Ollama Deployment from Scratch (Ubuntu 24.04 + ROCm 7+)

This section explains how to install and use Ollama (ROCm version llama.cpp backend) on Ubuntu 24.04 + ROCm 7+, with performance testing using Gemma 4 E4B-it Q4_K_M as an example.

Prerequisite: ROCm 7.1.0 environment setup is complete (refer to env-prepare-ubuntu24-rocm7.md).


1. Install Ollama (System Service)

Step one: One-click installation managed via systemctl, which starts the service on local port 11434.
For more information, refer to the official documentation: https://docs.ollama.com/linux

Installation command:

bash
curl -fsSL https://ollama.com/install.sh | sh

2. Verify Service Connectivity

After installation, verify the service is running properly:

bash
curl http://localhost:11434

If JSON information is returned (such as version number, etc.), the service has started successfully.


3. Basic Usage Commands

Common basic commands:

bash
# List all models
ollama list

# Download a model (using Gemma 4 E4B-it Q4_K_M as an example)
ollama pull gemma4:e4b-it-q4_K_M

# Test model execution (interactive)
ollama run gemma4:e4b-it-q4_K_M

Note: Gemma 4 tag naming in the Ollama official library may change with upstream updates. Please check ollama.com/library/gemma4 for the latest tags before use. If you have sufficient VRAM, you can also switch to larger variants like gemma4:31b or gemma4:26b-a4b.


4. Benchmarking with curl (Calculating tokens/s)

The following example command calls Ollama's REST API and uses jq to parse the evaluation information from the response to calculate inference speed:

bash
curl -s -X POST http://localhost:11434/api/generate \
  -H "Content-Type: application/json" \
  -d '{
  "model": "gemma4:e4b-it-q4_K_M",
  "prompt": "Explain what a large language model is in one sentence",
  "stream": false
}' | jq '.eval_count, .eval_duration' | \
awk 'NR==1{count=$1} NR==2{duration=$1/1e9} END{printf "tokens/s: %.2f\n", count/duration}'
  • eval_count: Number of tokens generated during inference
  • eval_duration: Inference time (in nanoseconds)
  • tokens/s: Calculated as count / (duration / 1e9)
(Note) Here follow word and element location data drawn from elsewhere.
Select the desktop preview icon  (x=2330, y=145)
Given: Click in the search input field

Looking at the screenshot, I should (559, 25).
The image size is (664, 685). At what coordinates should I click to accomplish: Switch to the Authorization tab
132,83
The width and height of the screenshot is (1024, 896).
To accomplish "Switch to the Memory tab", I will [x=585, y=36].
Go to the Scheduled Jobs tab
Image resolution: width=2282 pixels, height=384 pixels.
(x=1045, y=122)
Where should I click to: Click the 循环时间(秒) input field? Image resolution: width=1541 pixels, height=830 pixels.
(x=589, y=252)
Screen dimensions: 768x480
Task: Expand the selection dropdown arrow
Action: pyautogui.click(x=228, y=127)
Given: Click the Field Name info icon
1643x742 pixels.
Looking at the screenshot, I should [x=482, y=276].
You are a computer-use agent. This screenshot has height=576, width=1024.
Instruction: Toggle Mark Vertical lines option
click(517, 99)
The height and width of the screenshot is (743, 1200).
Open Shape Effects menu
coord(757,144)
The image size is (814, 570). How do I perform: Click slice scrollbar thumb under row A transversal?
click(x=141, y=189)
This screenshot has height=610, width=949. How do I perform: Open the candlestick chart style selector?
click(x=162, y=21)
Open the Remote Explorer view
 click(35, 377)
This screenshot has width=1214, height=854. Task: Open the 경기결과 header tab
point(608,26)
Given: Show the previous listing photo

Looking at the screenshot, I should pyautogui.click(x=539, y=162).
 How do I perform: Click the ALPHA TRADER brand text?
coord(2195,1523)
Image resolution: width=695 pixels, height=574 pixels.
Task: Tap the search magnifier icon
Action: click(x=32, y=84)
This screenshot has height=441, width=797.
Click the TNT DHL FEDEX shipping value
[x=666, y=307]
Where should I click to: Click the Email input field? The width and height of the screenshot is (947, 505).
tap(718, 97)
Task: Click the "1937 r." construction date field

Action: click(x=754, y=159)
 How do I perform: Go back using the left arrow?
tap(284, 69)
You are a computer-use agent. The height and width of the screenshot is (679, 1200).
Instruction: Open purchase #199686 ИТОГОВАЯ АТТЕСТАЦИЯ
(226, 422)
5. Gemma 4 E4B-it Q4_K_M Performance Example

Testing the Gemma 4 E4B-it Q4_K_M model in the above environment (context length 4096):

  • tokens/s depends on your actual hardware (Gemma 4 E4B activates only 4.5B effective parameters during inference, typically faster than comparable 8B models at the same Q4_K_M quantization)

Screenshot example:

To experience Gemma 4's multimodal capabilities (image / video / audio input), select a Gemma 4 tag in Ollama that is labeled as supporting vision / multimodal, and pass images via the images field (Base64-encoded) in the /api/chat API endpoint. Please refer to the latest Ollama documentation for specific parameters.